発射後に落下傘が開き、発光体が降下中に目標地域を照らす照明弾。射程は約650メートル、発光時間は約28秒間。直径400メートルの範囲を照射する。弾薬本体は黒色で塗装され先端キャップは白色。射撃には発射薬1.5gの空砲弾を使用。




■宣伝弾 / Gewehr-Propagandagranate (G.Propgr.)








空洞になっている内部に宣伝用のビラが収められた特殊な弾薬。およそ30度の角度で発射した場合の射程は450~500メートル。発射時に作動する時限式信管により発射の9秒後、高度50メートル付近で弾薬が分解しビラが飛散する。ビラのサイズは90×150㎜で約40枚が内部に収まる。全長148㎜、直径31㎜。

発射薬が1.5gから1.7gの空砲弾を使用する。




宣伝弾を構成する主要部品。 底部のキャップ以外はスチール製。宣伝ビラは2つのパッキングカバー(写真右側の2つ)によって内部で緩く保持される。




マニュアル掲載のイラスト。 一番左の部品は弾薬底部の保護キャップ。






弾頭キャップは差し込むだけで簡単に脱着可。






アルミ製の弾薬底部。







宣伝弾の準備手順。あらかじめ印刷された宣伝用ビラ(a)を小さく巻いて、筒の中に押し込み、弾頭部のキャップを取り付ける。



発射の9秒後、底部の時限式信管が作動し板状に薄く成形された推進薬(Ausstoßladung)に点火。爆発の圧力を受けた底部キャップ(Treibspiegel)は宣伝ビラと弾薬先端キャップを前方へ吹き飛ばし、空中にビラを飛散させる。




■対戦車榴弾46 / S.S.GewehrPanzergranate 46(S.S.G.Pzgr.46)



弾頭径が46㎜へ拡大した威力向上型。射程は約150メートル。弾頭には150gの炸薬が収まっており、貫徹力は90㎜(60度に傾斜した装甲板)。発射薬1.5g~1.7gの空砲弾を使用する。
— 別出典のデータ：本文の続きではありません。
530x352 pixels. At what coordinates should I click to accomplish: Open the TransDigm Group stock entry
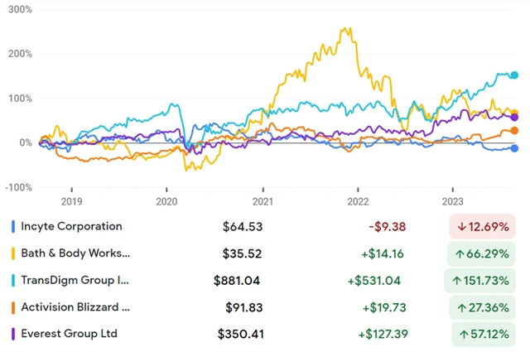pos(75,280)
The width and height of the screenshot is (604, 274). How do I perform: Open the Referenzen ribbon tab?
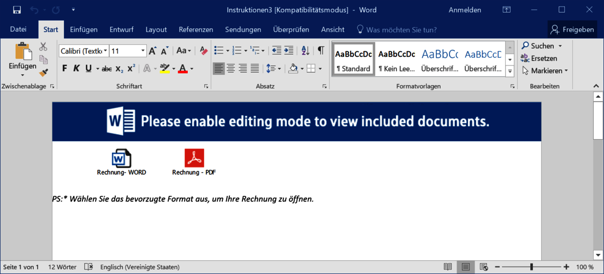[x=196, y=29]
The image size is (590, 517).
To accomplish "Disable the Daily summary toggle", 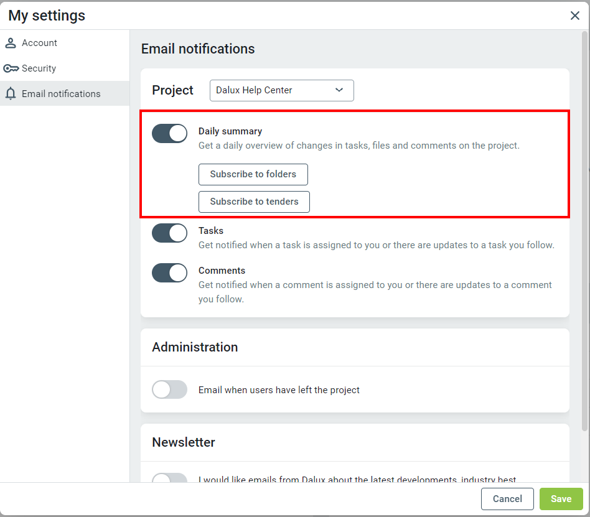I will [x=169, y=133].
■対戦車榴弾61 / S.S.GewehrPanzergranate 61(S.S.G.Pzgr.61)



弾頭径が61㎜へと拡大したことで弾頭の炸薬量は200gとなり、120㎜の貫徹力(60度に傾斜した装甲板)となった。射程は約150メートル。発射薬1.5g~1.7gの空砲弾を使用する。対戦車榴弾46と61はともに戦争末期に登場し、少量の生産に終わった。